Non-Covered Services: Services which are not included in an insurance benefit plan or not covered for some other reason — experimental or cosmetic procedures are often non-covered. These services are usually the financial responsibility of the patient.

Out-of-pocket Expense: That portion of the medical bill which is paid directly by the patient above what is reimbursed by an insurance plan; may reflect deductible, co-pay or coinsurance, and/or non-covered services.

Present on Admission (POA): defined as those primary and secondary diagnosis(es) which occur at the time of a physician order for an inpatient hospital admission, and / or diagnosed after the admission; conditions developed or identified at the time of an outpatient encounter (i.e.

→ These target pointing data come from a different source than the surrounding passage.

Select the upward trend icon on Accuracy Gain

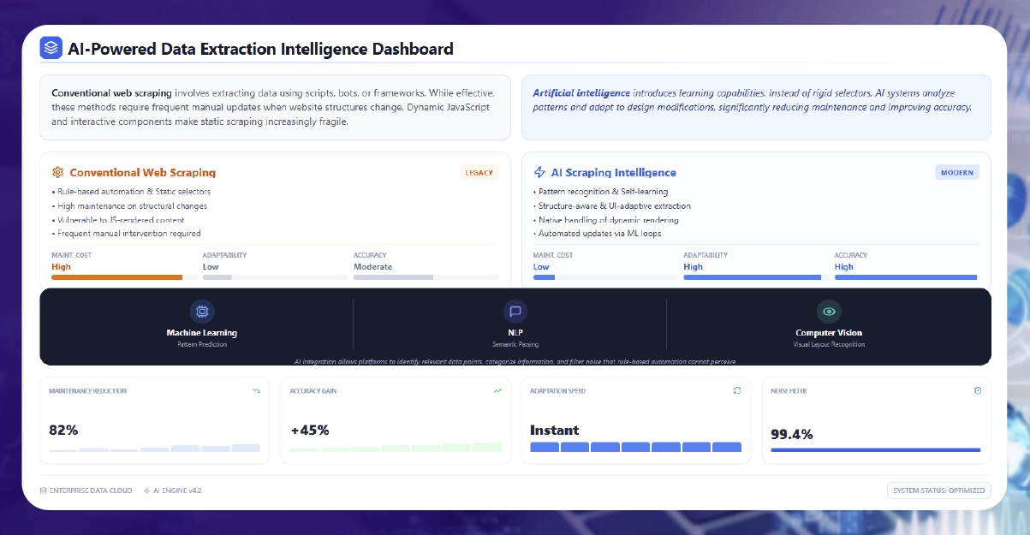click(x=497, y=390)
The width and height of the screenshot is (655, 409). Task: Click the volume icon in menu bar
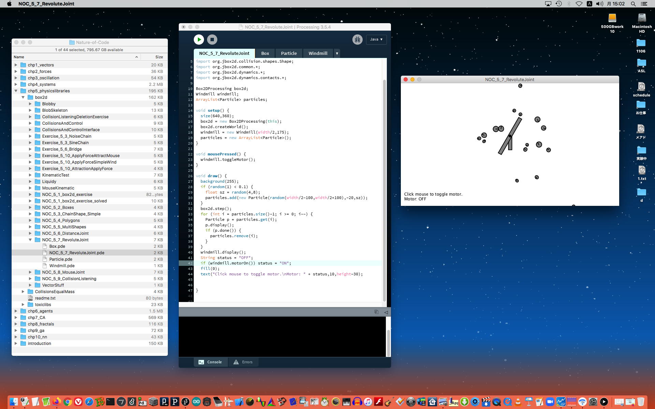599,4
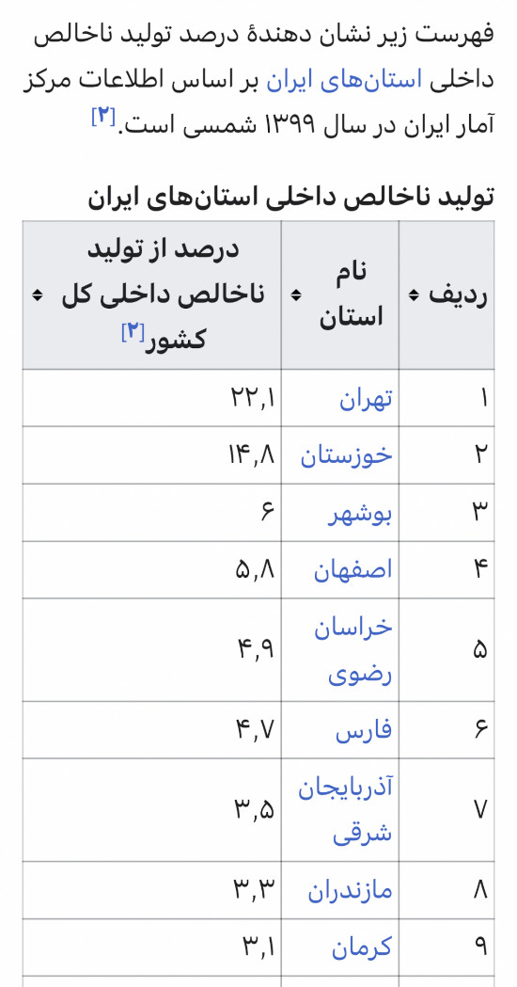The width and height of the screenshot is (517, 987).
Task: Open the اصفهان province link
Action: [x=353, y=569]
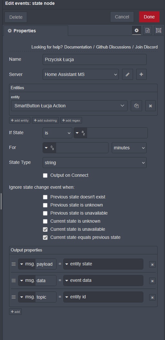The height and width of the screenshot is (340, 165).
Task: Remove the SmartButton Łucja Action entity
Action: [150, 106]
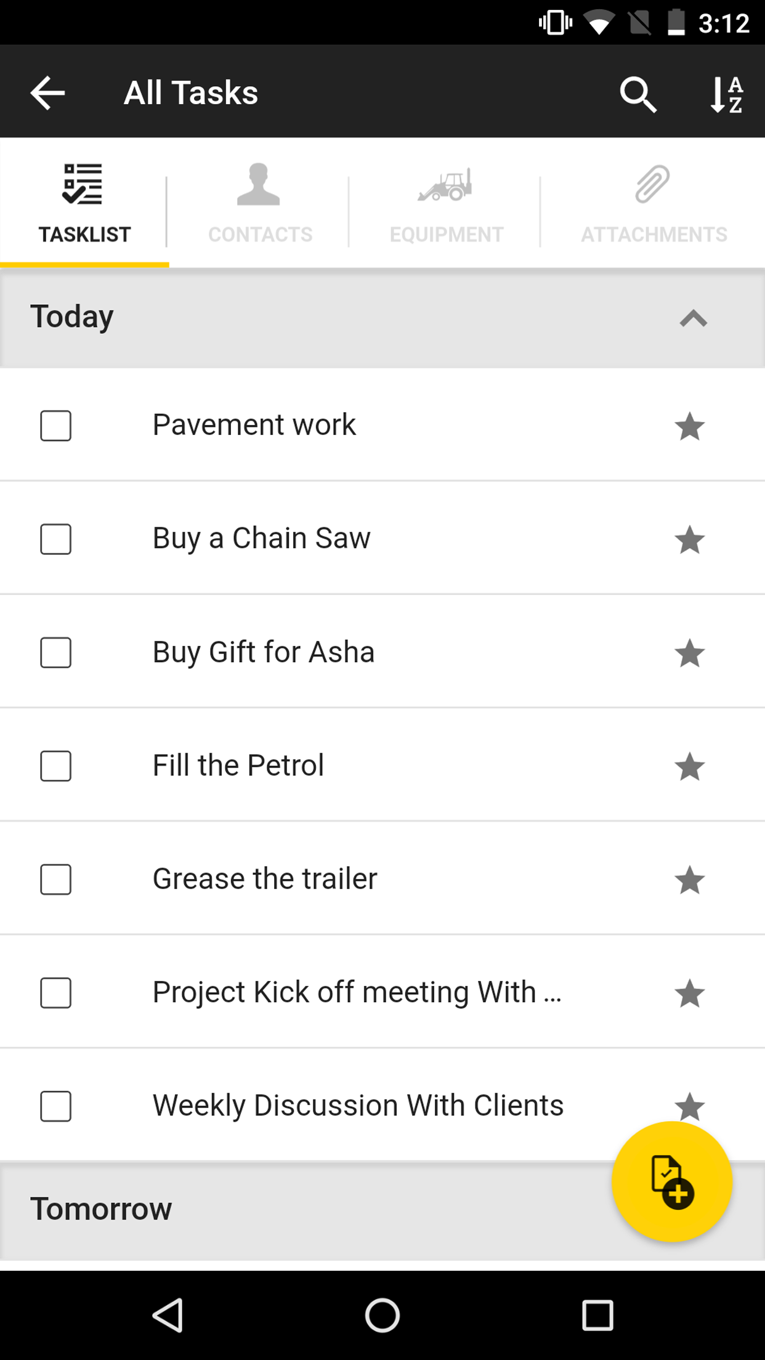765x1360 pixels.
Task: Tap the Android home button
Action: coord(382,1315)
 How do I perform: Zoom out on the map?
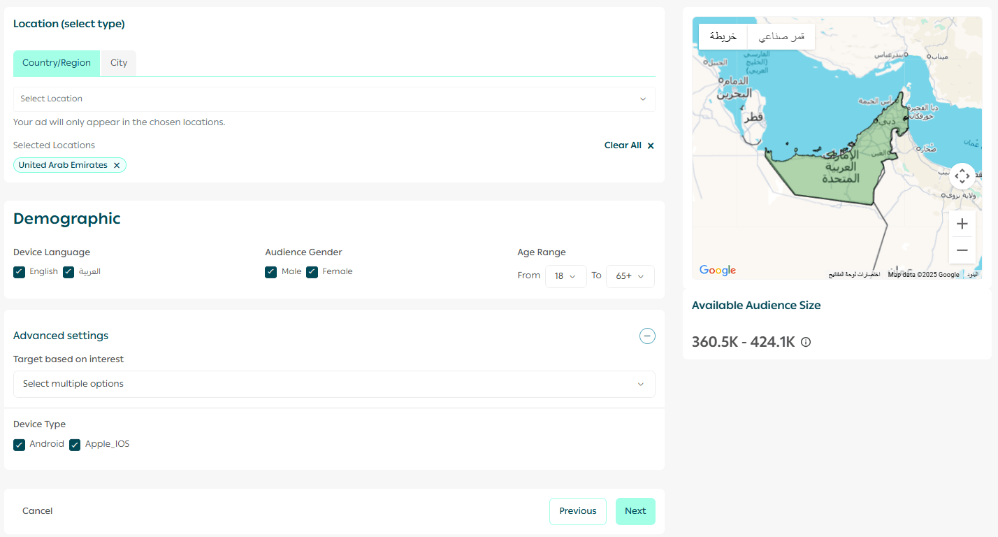pyautogui.click(x=962, y=250)
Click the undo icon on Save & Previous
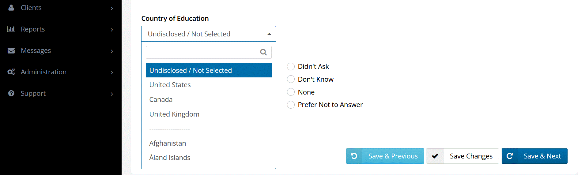The height and width of the screenshot is (175, 578). point(354,156)
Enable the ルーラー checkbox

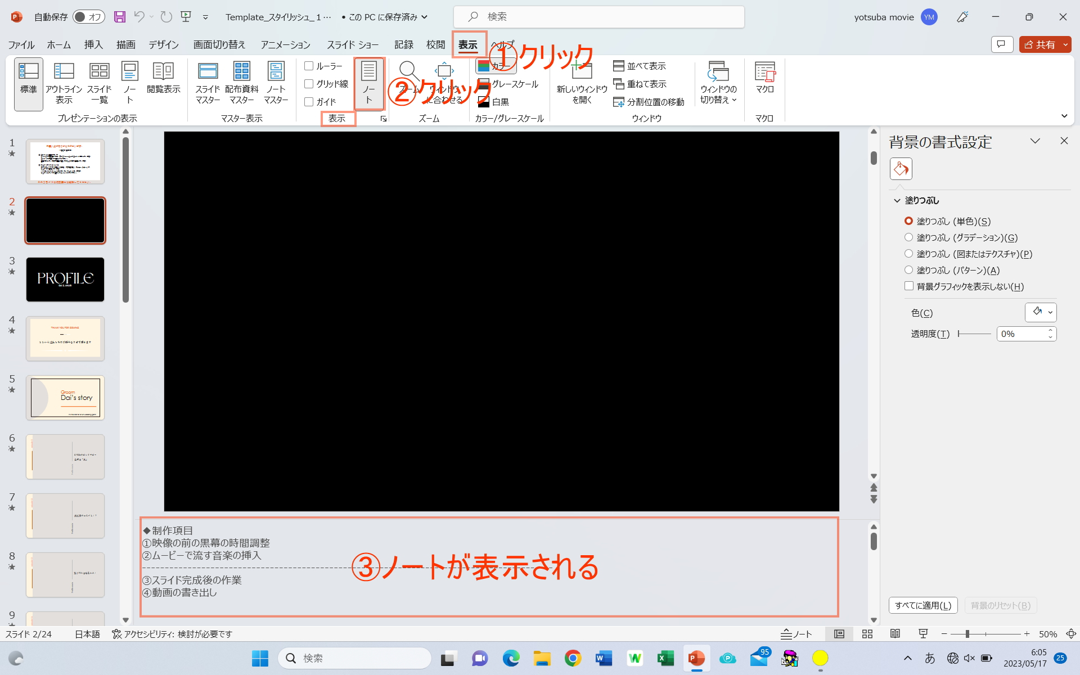click(309, 65)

Emergency department visit) are considered as “present on admission”. Effective date of use by hospitals is November 15, 2006.

Place of Service (POS): CMS has designated a series of two-digit indicators of the place of service by type. The place of service may affect reimbursement of certain procedures.

Pre-certification: Some payers require that the provider obtain authorization prior to performing certain procedures or admitting a patient to the hospital, or within a specified timeframe afterwards if necessitated by an emergency. An authorization number is assigned. Pre-certification or preauthorization may also be required for referrals to specialists or for other types of care, depending on the policies of a particular plan.

Prospective Audit: The act of auditing patient records in comparison to the proposed billing and coding in advance of submission of the claim. For internal monitoring, this method of audit is preferable, as no knowledge of false claim payments may be derived for these services.

Recovery Audit Contractor (RAC): contracted entities (external to CMS) whose focus and responsibility is on; (1) identifying Medicare underpayments and overpayments; and (2) recouping Medicare overpayments.

Retrospective Audit (Post-payment Audit): This type of audit indicates the review of paid claims. This is the method most likely performed by a payer investigating the possibility of overpayments. It is not recommended for internal auditing and monitoring purposes, as any findings of incorrect payments should legally be reported to the payer and a refund made.

Revenue Code: Necessary on hospital UB-92 claim forms; identify specific department or ancillary service for accurate billing and cost accounting.

Third party administrator (TPA): An entity which has contracted to provide timely, accurate processing of claims and often manages the claims database, which are not the actual payer providing benefits to these patients.

UB-04: CMS approved new hospital billing form to replace UB-92; effective date March 1, 2007.